Il faut s’échapper encore. Au-delà du port, cette fois, lentement, vers ces lieux – presque déserts en la saison – qui longent la grande lagune, après le Luna Park et le Jardin Public.

Le Lido, les îles, les derniers palais cernent d’ombres incertaines la vaste étendue blanchâtre dans le commencement poudreux du brouillard revenu. Des barques à moteur font éclater l’eau blanche. Arrêté au bord du môle, un couple jeune regarde l’eau et je regarde les mains jointes qui se balancent – distraitement déjà – entre l’homme et la femme. Les mornes bandes de gazon sale que je piétine me rappellent le bourg de mon enfance où, d’une telle plaine désolée, je regardais longuement la mer. Les arbres et les herbes étaient jaunes, rabougris ainsi, l’hiver – et la même impatience qu’aujourd’hui me pressait de découvrir le monde, de connaître beaucoup d’hommes, de femmes, d’aimer. Je ne savais rien encore. Du moins, j’avais tout à apprendre. Dans le mot Venise tenait l’infini. Inculte, malhabile et tout de suite effrayé par le bonjour souriant d’un inconnu, du moins mon sourire naissait bien de moi. J’avais la vie à dire, si j’ignorais comment. Je n’imaginais pas qu’on pût en faire le tour. Je n’aurais pas cru qu’un jour, à Venise même, rien ne me serait plus proche (plus émouvant, veux-je dire, parce que plus étranger), qu’une pelouse encore croisicaise; que, dans un monde en voie de stérilisation, je serais ému par un vulgaire gravier entre des herbes jaunes et une mer boueuse; que pour m’évader enfin de l’information universelle, je ne trouverais que ce terre-plein informe.
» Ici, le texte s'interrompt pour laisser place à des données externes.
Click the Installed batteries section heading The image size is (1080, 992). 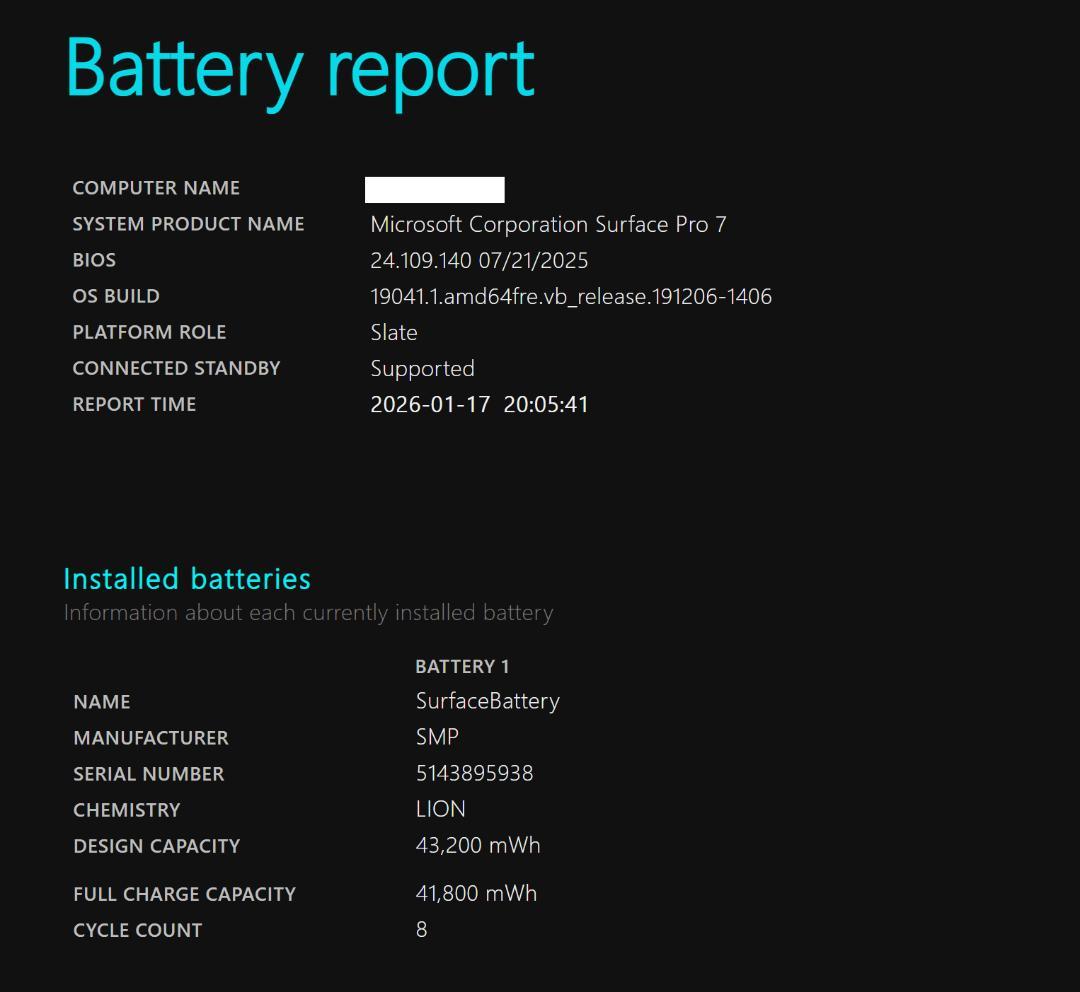187,578
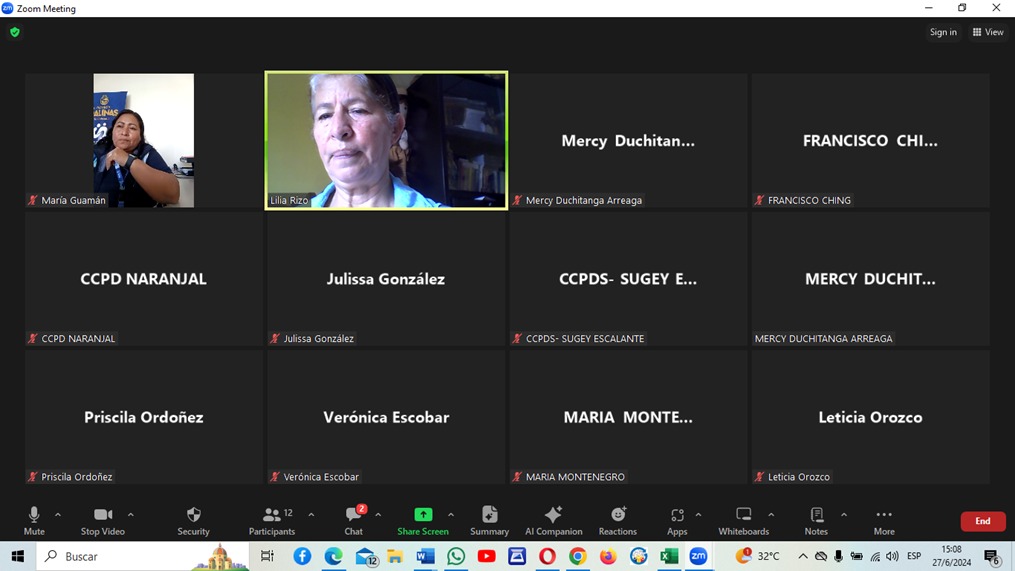Open the More options menu
The image size is (1015, 571).
point(883,520)
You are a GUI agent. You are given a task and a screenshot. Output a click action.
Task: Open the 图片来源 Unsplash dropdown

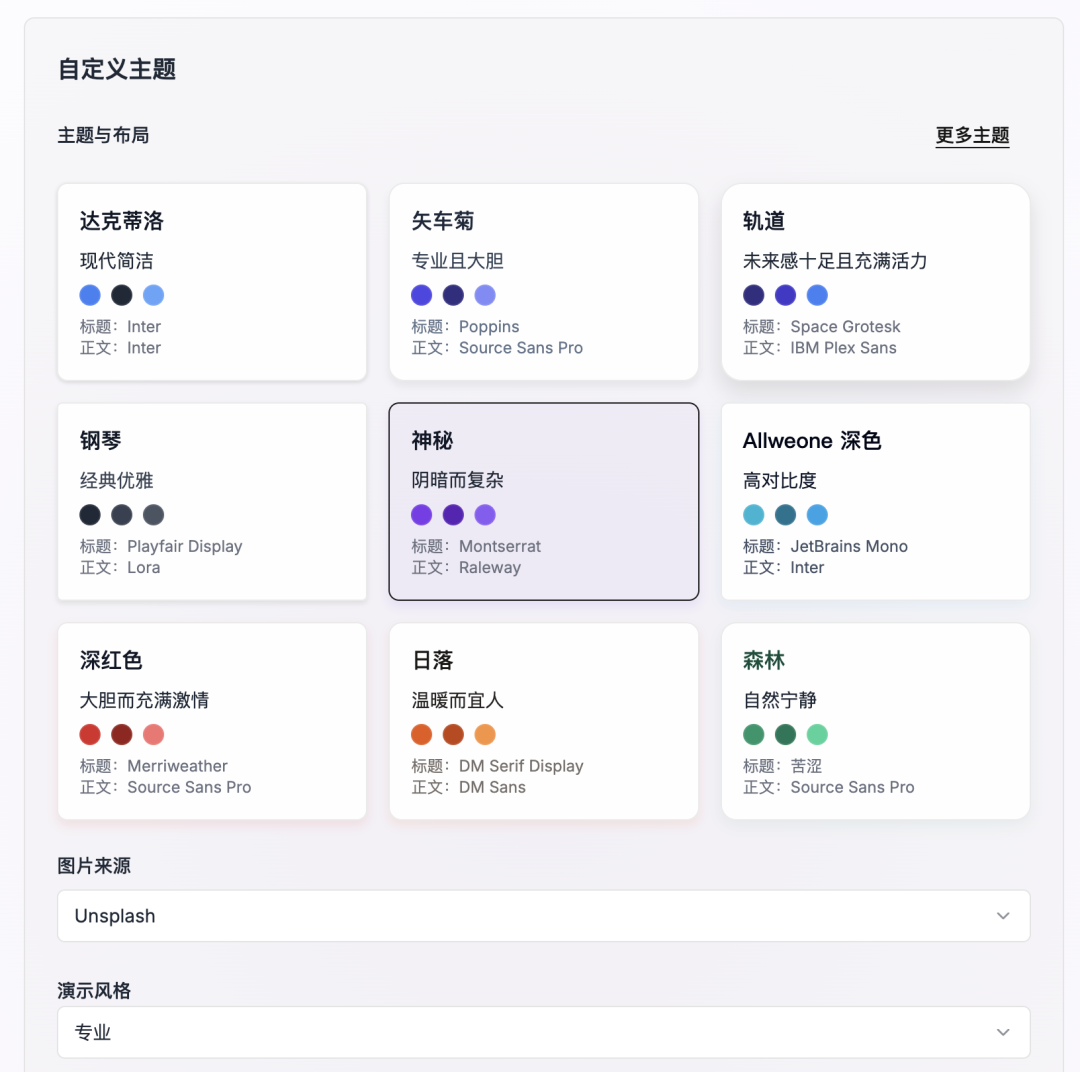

Dans le train du retour, au wagon-restaurant, je me suis assis en face d’une Américaine qui parle très bien français. Elle appartient à ce type de femme que je connais le mieux : délicieuse, vive, émouvante, aux brusques angoisses traversées de rires, elle promène à travers le monde qui ne saurait être inattendu son beau romantisme attardé. Nos yeux ont bavardé longtemps avant qu’elle ne parle (en me présentant un paquet de figues : vous en voulez une ?). Son mari, près d’elle, sourit sans comprendre. Elle se souvient tout haut de Paris, de Venise, de ses propres enfants, d’un livre qu’elle vient de lire. Muet, j’essaie de deviner les quelques lignes maîtresses qui dans son esprit comme dans le mien doivent tisser et débrouiller tant de conceptions, d’images, de traditions, de désirs, de règles inconciliables. Diserte et réservée, tout à coup elle se cambre, s’étire, rit au plafond : « La vie ! », dit-elle. L’instant d’après, toute triste, elle contemple son assiette vide, puis mes yeux vides aussi, volontairement.

Son sac était sur la table; elle y puisa; un stylomine étincela entre ses doigts entrouverts. « Vous habitez Paris, n’est-ce pas ? » J’ai répondu : oui (sans la regarder, parce qu’elle était belle), et n’ai pas ajouté un mot, afin de ne pas l’encombrer.